J’avais trois équipiers, Raphaël avec moi sur le tandem, Frédéric, lui, conduisait le camion et Nicolas sur un autre vélo à côté de nous.
Le 1er jour nous avons fait une étape de 100 Km. La matinée s’est très bien passée, mais l’après-midi nous avons eu quelques problèmes techniques, ce qui nous a un peu retardés. Le soir nous étions très fatigués car rouler pour un but précis est autre chose que de s’entraîner.
Le lendemain, nous avons repris le chemin en direction de Rouen Beauvais. Vers midi des petits problèmes ont commencé sur le tandem. Il faut dire qu’il a été fabriqué artisanalement et la plupart des pièces installées dessus proviennent de récupération.
Déjà la galère
A trois kilomètres avant l’étape de midi, une des manettes avec lesquelles je pédalais s’est cassée et en plus de ça une des chaînes n’arrêtait pas de sauter, ce qui nous faisait perdre beaucoup de temps.

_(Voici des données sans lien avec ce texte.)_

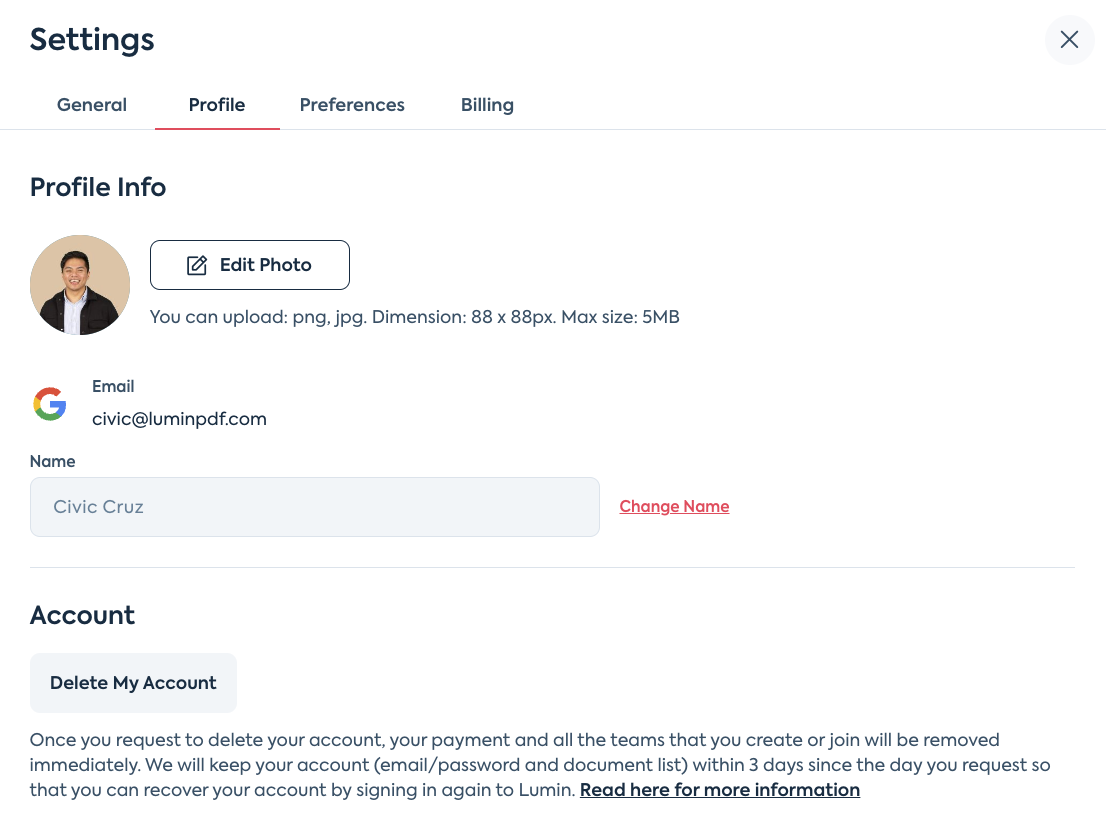Open the Read here for more information link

Heureusement, nous avions une grande descente devant nous. Après le repas, le tandem ne voulait plus bouger, les chaînes ne restaient plus à leur place. Nous avons trouvé un réparateur dans le village où nous étions mais il n’avait pas de temps à nous consacrer et comme nous n’étions pas loin de Gourney en Bray, nous avons tout mis dans le camion et sommes partis dans cette direction. Le réparateur de Gourney en Bray a essayé de faire quelque chose mais c’était plus ou moins peine perdue et donc du temps perdu ! Il nous a seulement soudé les manettes mais rien pour les chaînes et de plus n’a pas arrêté de nous décourager et de nous conseiller de rentrer sagement chacun chez soi.
Personne n’avait envie de l’écouter. Nous n’avions pas envie d’abandonner surtout pas moi car j’ai mis deux ans à préparer ce projet et pour réunir tous les atouts de mon côté ; de plus, nous étions attendus dans beaucoup de mairies sur notre parcours. Nous sommes remontés dans le camion et avons pris la direction de Beauvais. Nous y sommes arrivés le soir pour aller dormir dans un camping situé sur les hauteurs de Beauvais, en face de la cathédrale tout éclairée. C’est à ce moment là que j’ai demandé une aide au ciel afin qu’il nous aide à trouver la personne susceptible de nous dépanner.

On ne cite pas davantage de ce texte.